▶ _EXCERPTED TEXT_:
# # # #
Dendritic cells (DCs) were first discovered in 1973 and are mainly involved in antigen-presenting processing, immune surveillance, and phagocytosis. Originating from the bone marrow of CD34+ stem cells, DCs are a sparsely distributed group of heterogeneous specialized Ag-presenting cells (APCs). It takes professional antigen-presenting cells to link innate and adaptive immunity. DCs are divided into four major subsets, namely conventional DCs (cDCs), plasmacytoid DCs (pDCs), monocyte-derived DCs (moDCs), and Langerhans cells (LCs) (Figure 1).
Fig.1 Different subsets of dendritic cells. (Burbage, 2020)
# # # #
▶ _STUDY MATERIAL_:
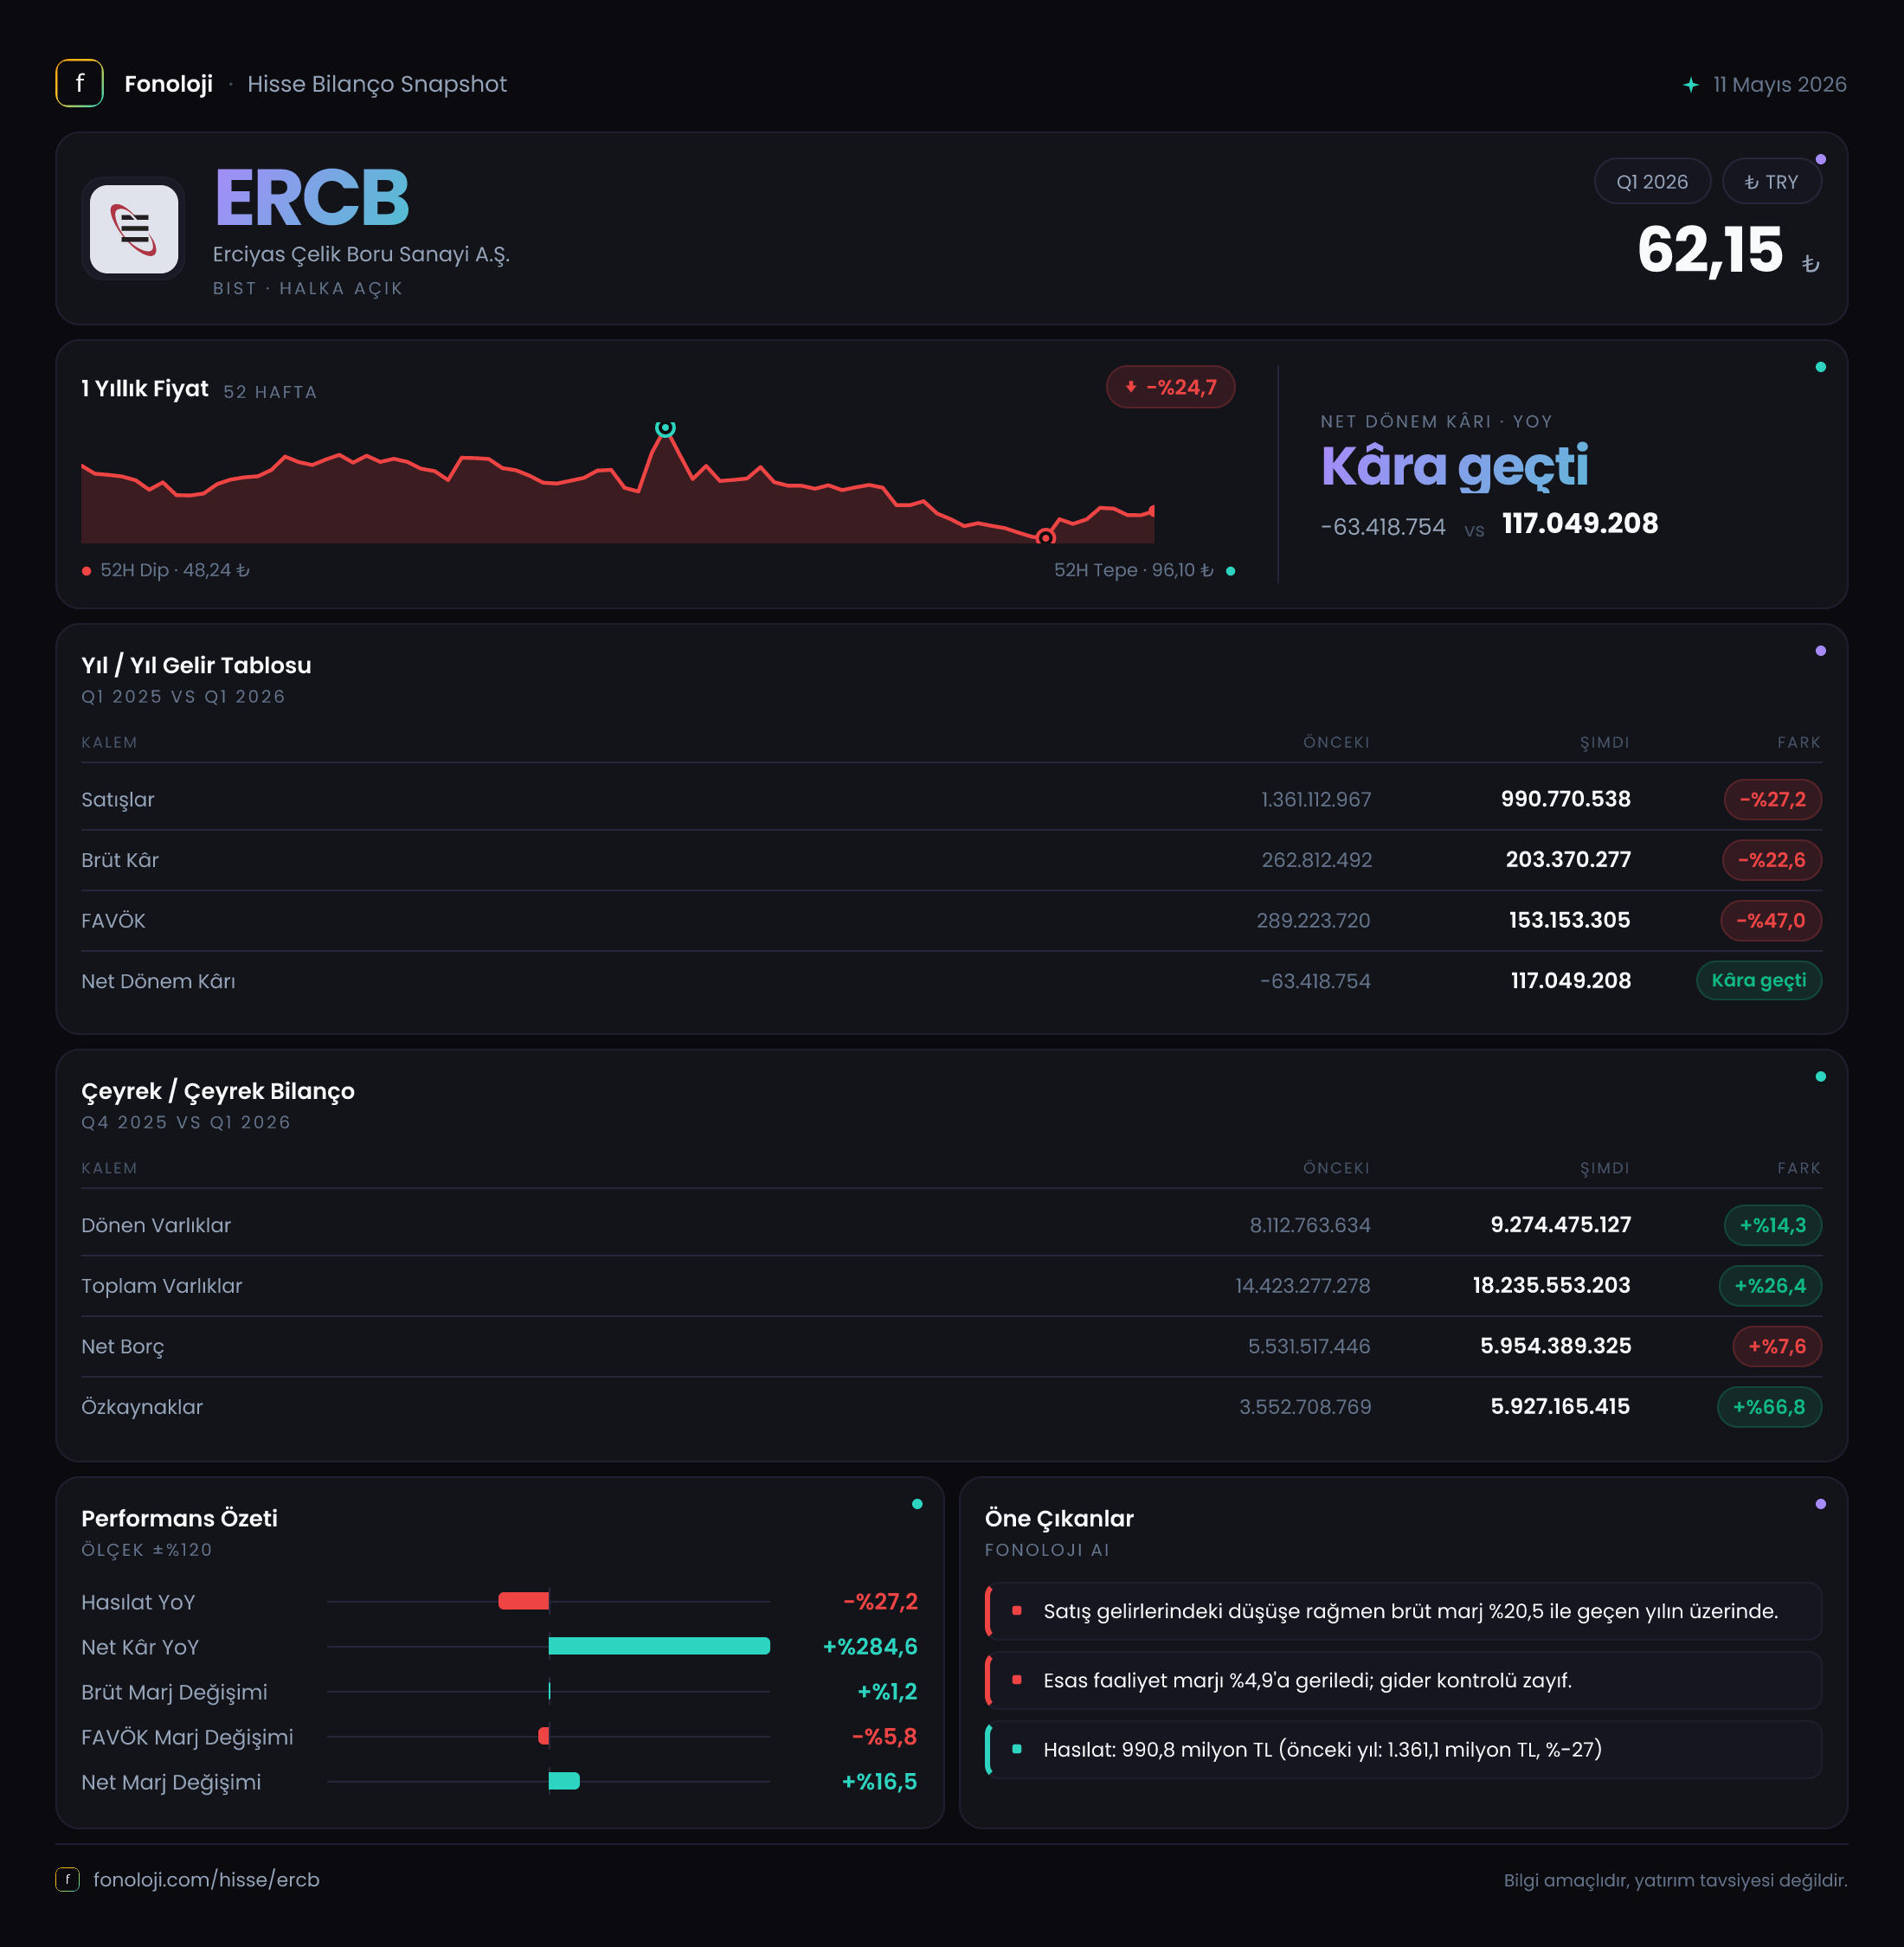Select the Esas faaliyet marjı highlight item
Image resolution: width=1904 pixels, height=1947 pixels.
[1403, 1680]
# # # #
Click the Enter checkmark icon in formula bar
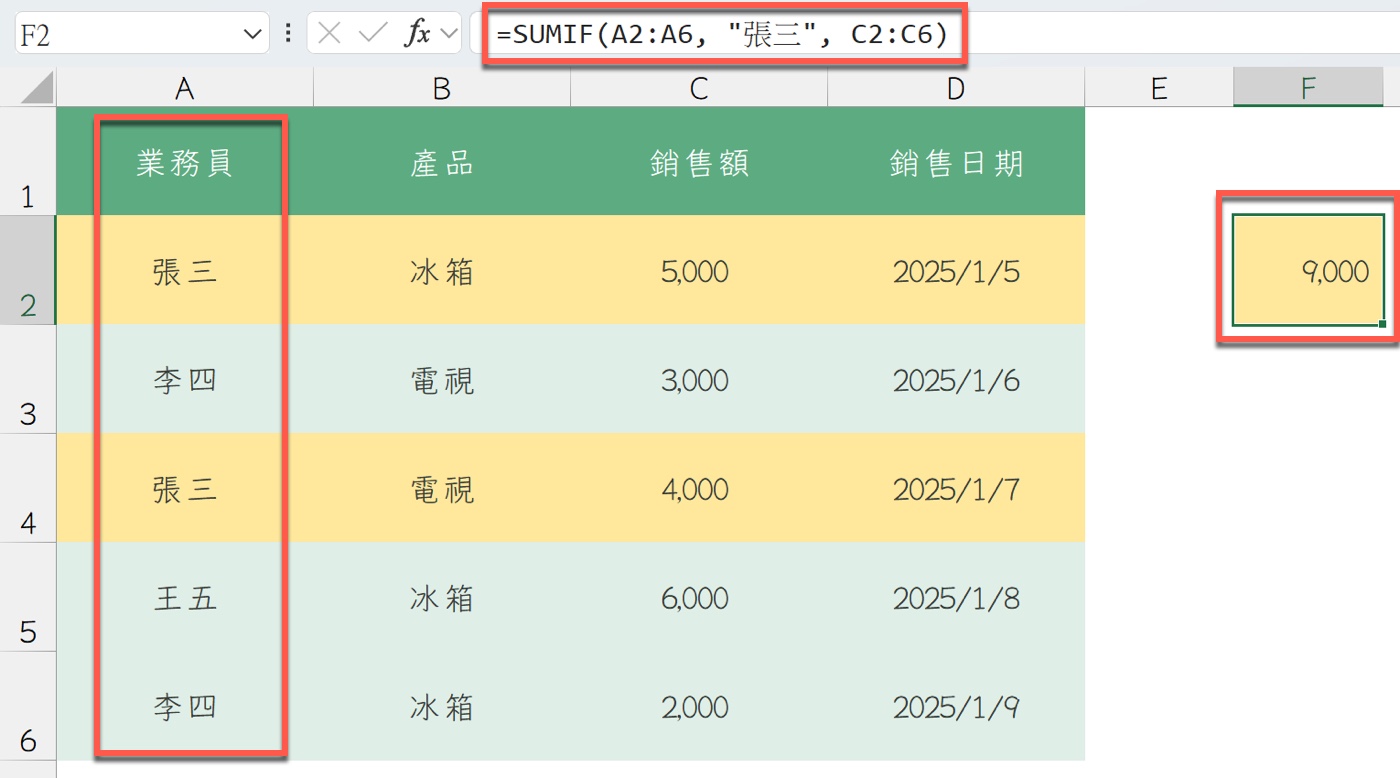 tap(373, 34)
# # # #
▶ _TASK DIRECTIONS_: Update the dendritic cell text above: reproduce the part between "Dendritic cells (DCs)" and "cells. (Burbage, 2020)", inclusive, with "immune surveillance" changed to "immunosurveillance".

▶ _FINISHED EXERCISE_:
Dendritic cells (DCs) were first discovered in 1973 and are mainly involved in antigen-presenting processing, immunosurveillance, and phagocytosis. Originating from the bone marrow of CD34+ stem cells, DCs are a sparsely distributed group of heterogeneous specialized Ag-presenting cells (APCs). It takes professional antigen-presenting cells to link innate and adaptive immunity. DCs are divided into four major subsets, namely conventional DCs (cDCs), plasmacytoid DCs (pDCs), monocyte-derived DCs (moDCs), and Langerhans cells (LCs) (Figure 1).
Fig.1 Different subsets of dendritic cells. (Burbage, 2020)